El Presidente Kirchner vs. Espert – El Plan Económico – "Qué aplauden los que aplaudían"

Por Orlando Barone

La sociedad puede estar segura de que de haber sido hoy presidentes Carlos Menem o López Murphy no hubieran dicho ni hecho nada de lo que ha dicho y hecho Néstor Kirchner. Ambos darían fe de este concepto, ya que ese "nada" tan tajante resulta del análisis político: ninguno de estos dos ex candidatos, aun siendo diferentes, hubiera enfrentado a la Corte, a la jefatura del Ejército, a los sectores empresariales europeos, a los economistas "ortodoxos" del reciente pasado, ni hubiera tomado distancia de la Sociedad Rural ni alentaría un replanteo de las causas de los militares acusados de crímenes. Así como, al contrario de este gobierno, hubieran optado por negociar rápidamente el aumento de las tarifas de los servicios públicos en vez de atajarlos, y su relación con el FMI sería otra y también otra su relación con la gente.

Sin embargo, aun aplicando abiertamente una acción política contraria a las respectivas propuestas de aquéllos, Kirchner recibe una adhesión popular que supera el ochenta u ochenta y cinco por ciento. ¿Cómo es posible? Sería lógico entender que parte de esa aprobación resulta del aporte de los votantes de Carrió o de otros candidatos peronistas y progresistas, ya que entre ellos podrían existir coincidencias generales.

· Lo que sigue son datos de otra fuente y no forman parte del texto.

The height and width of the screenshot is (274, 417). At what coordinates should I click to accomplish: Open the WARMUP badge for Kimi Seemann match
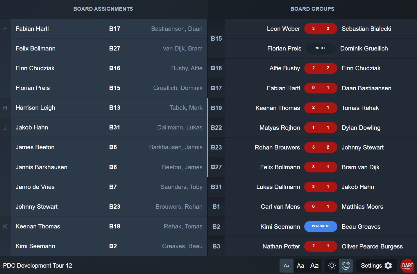[x=321, y=226]
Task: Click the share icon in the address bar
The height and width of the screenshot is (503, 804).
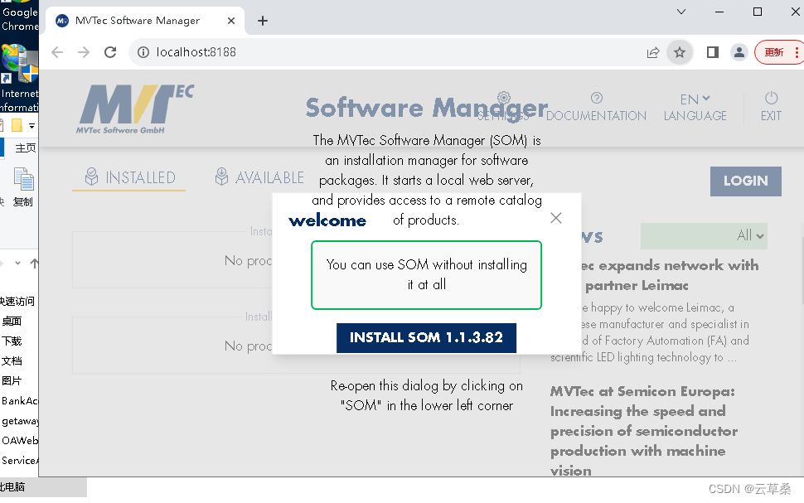Action: click(x=653, y=51)
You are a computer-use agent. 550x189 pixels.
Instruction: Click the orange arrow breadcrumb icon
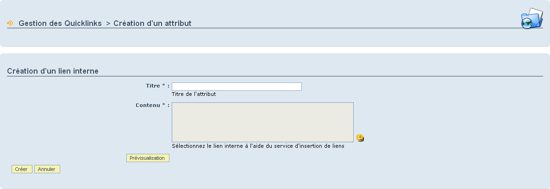11,24
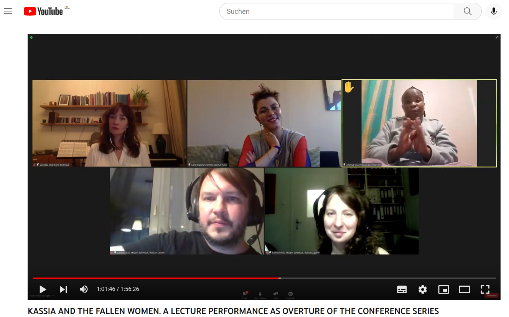The width and height of the screenshot is (509, 317).
Task: Play the video
Action: [x=43, y=289]
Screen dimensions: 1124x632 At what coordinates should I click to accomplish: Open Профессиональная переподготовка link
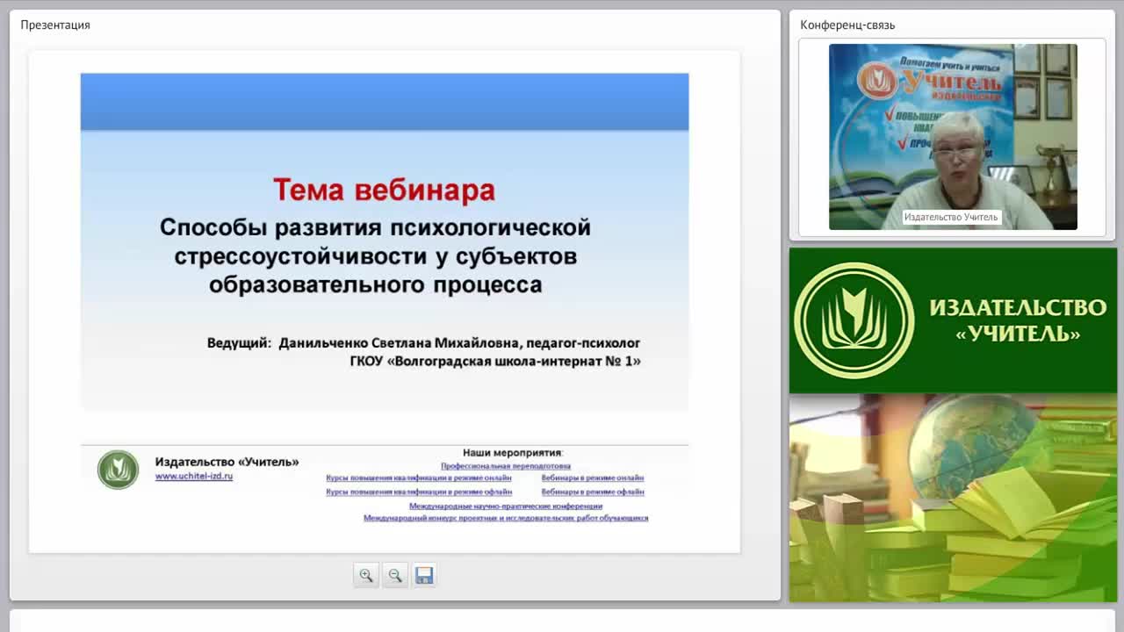point(506,466)
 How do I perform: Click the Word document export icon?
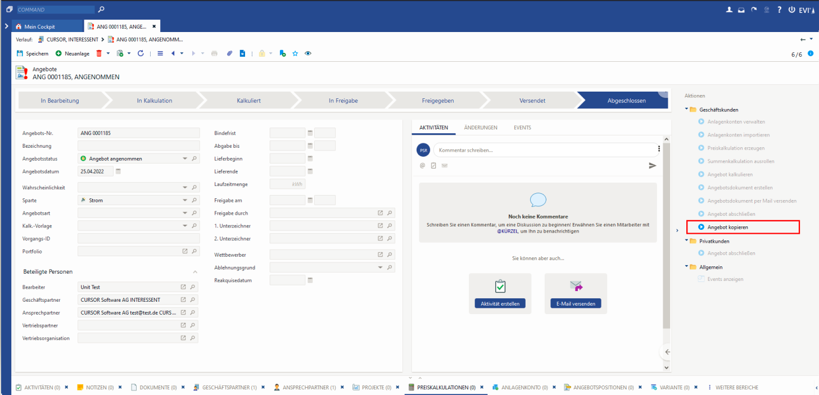[243, 53]
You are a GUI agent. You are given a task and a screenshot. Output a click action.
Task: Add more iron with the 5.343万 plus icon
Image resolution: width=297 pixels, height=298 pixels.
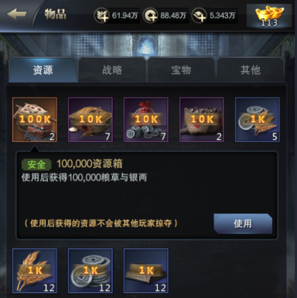click(199, 16)
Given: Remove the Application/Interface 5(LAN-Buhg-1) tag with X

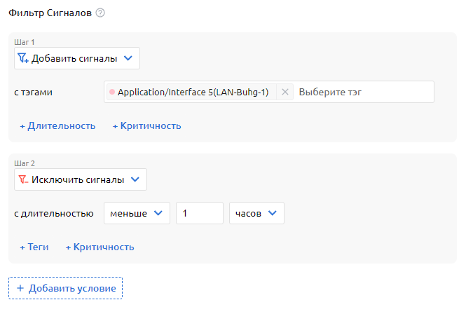Looking at the screenshot, I should pos(285,92).
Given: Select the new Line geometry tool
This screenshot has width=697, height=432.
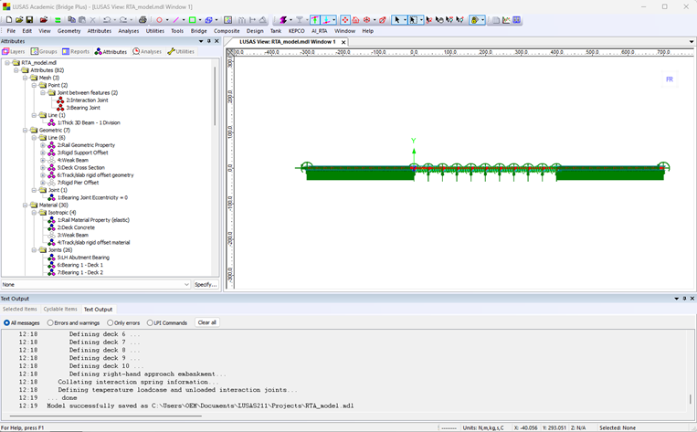Looking at the screenshot, I should tap(176, 19).
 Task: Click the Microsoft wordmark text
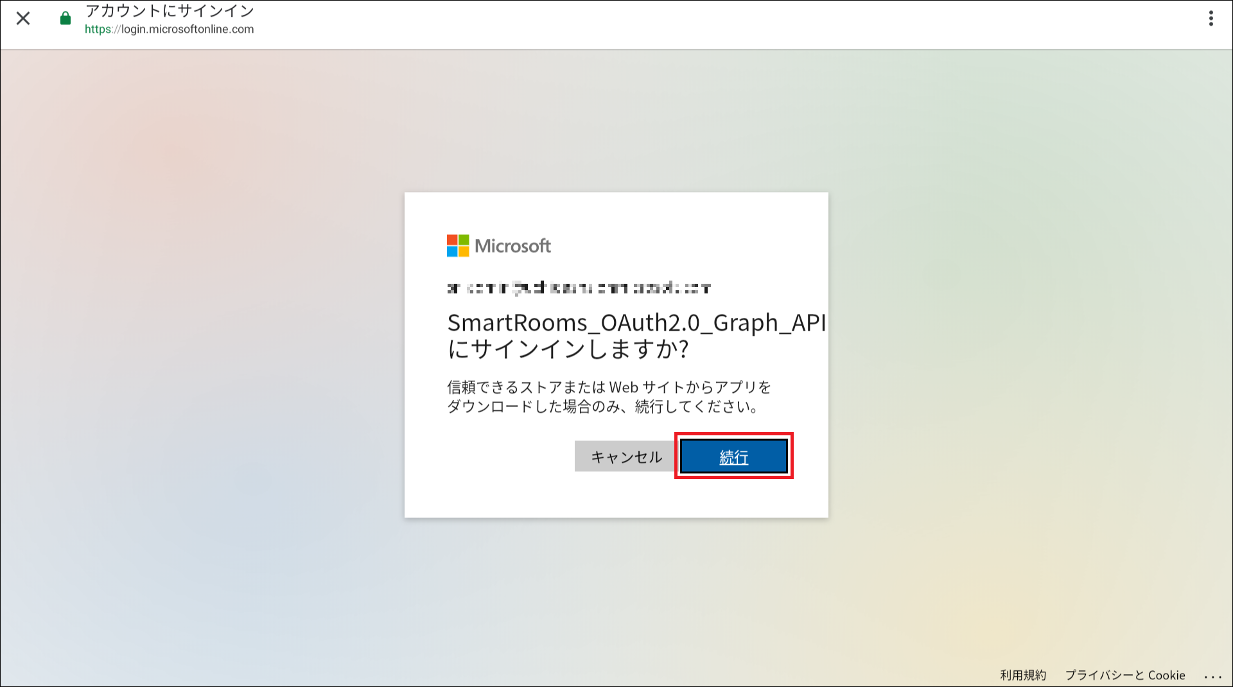(512, 246)
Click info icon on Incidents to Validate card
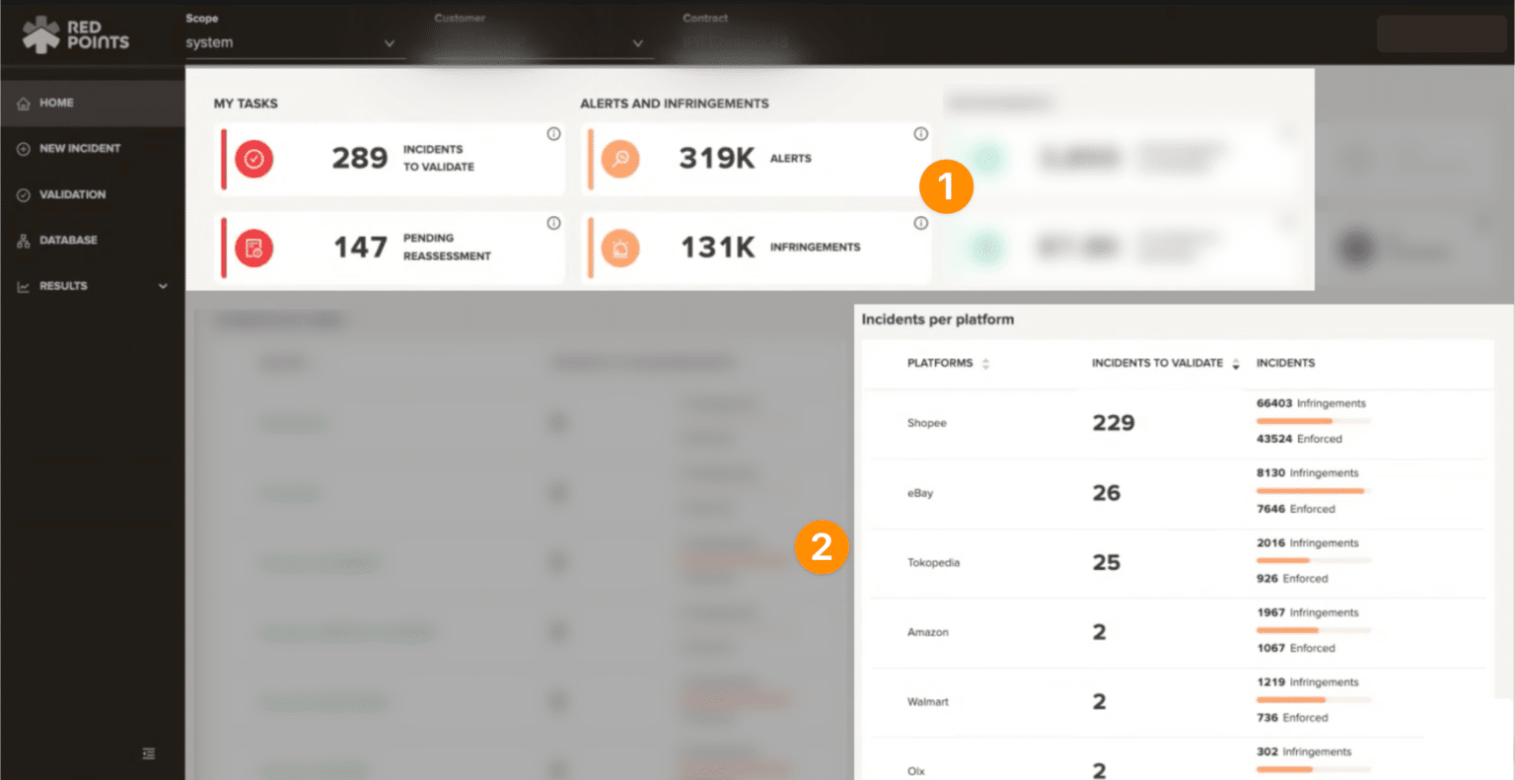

Pero para que la adhesión a Kirchner sea tan amplia , y teniendo en cuenta que entre Menem y López Murphy sumaban casi el 40% del electorado, no queda otra estimación numérica que considerar que gran parte de quienes los votaron ahora están conformes con el actual presidente. Cualquiera sea el cálculo con que se especule, resulta asombroso que un gobernante que hace todo lo contrario de lo que se proponían hacer López Murphy y Menem esté obteniendo semejante consentimiento colectivo. Aunque es probable que dadas ciertas fluctuaciones psicológicas y anímicas argentinas no todos los nuevos que lo apoyan hayan tomado conciencia del cambio de objetivos: porque lo que hoy aplauden no tiene nada que ver con lo que aplaudían previamente.

A diferencia de Lula, que ascendió desde la izquierda y ya en el poder parece adecuarse levemente hacia el centro, el presidente argentino cada día que pasa parece acentuar el sentido progresista de su mensaje. Cuando desde un asilo de ancianos en ruinas dijo: "Esta es la Argentina oculta que los economistas ortodoxos negaban". O cuando, a través de los nombres de los economistas Avila y Espert, denuncia la participación de la ortodoxia brutal como alentadora del colapso argentino, Kirchner refuta el retintín de los años noventa. Lástima que únicamente destacó a Avila y Espert como los más entusiastas. Porque dando por obvios a los que actuaron en roles principales, como Cavallo, Roque Fernández o Pedro Pou, se podría aumentar el número: Solanet, Aldo Abraham, De Pablo, Melconian, los hermanos Alemann, Pablo Rojo, Artana, Broda, Viglione, Calvo, Cachanovsky, etc. El caso de Alvaro Alsogaray es especial: pertenece a otros ciclos históricos y fue un abanderado que se integró al elenco con fatalidad genética. Cualquiera de ellos debería sentirse menoscabado por no haber sido incluido en la lista de Kirchner, como se hubieran merecido y por lo que se sentirían orgullosos. El Presidente puede haberse olvidado de nombrarlos. Pero nadie duda -y ellos menos- que estar en ese listado les haría justicia. La memoria es importante, por eso la ciencia estudia la aplicación de estimulantes cerebrales que la refuerzan para que uno, ya mayor, no se olvide de las cosas. No es mi caso. No puedo olvidarme de la fiesta en la Rural, de hace unos años, durante la visita de los Clinton. Estos se dormían en el palco mientras miraban pasar a los gauchos. El banquero Raúl Moneta fue el celebrado animador de ese espectáculo. A lo mejor, Kirchner, cuando miró su agenda, también pudo haberse acordado.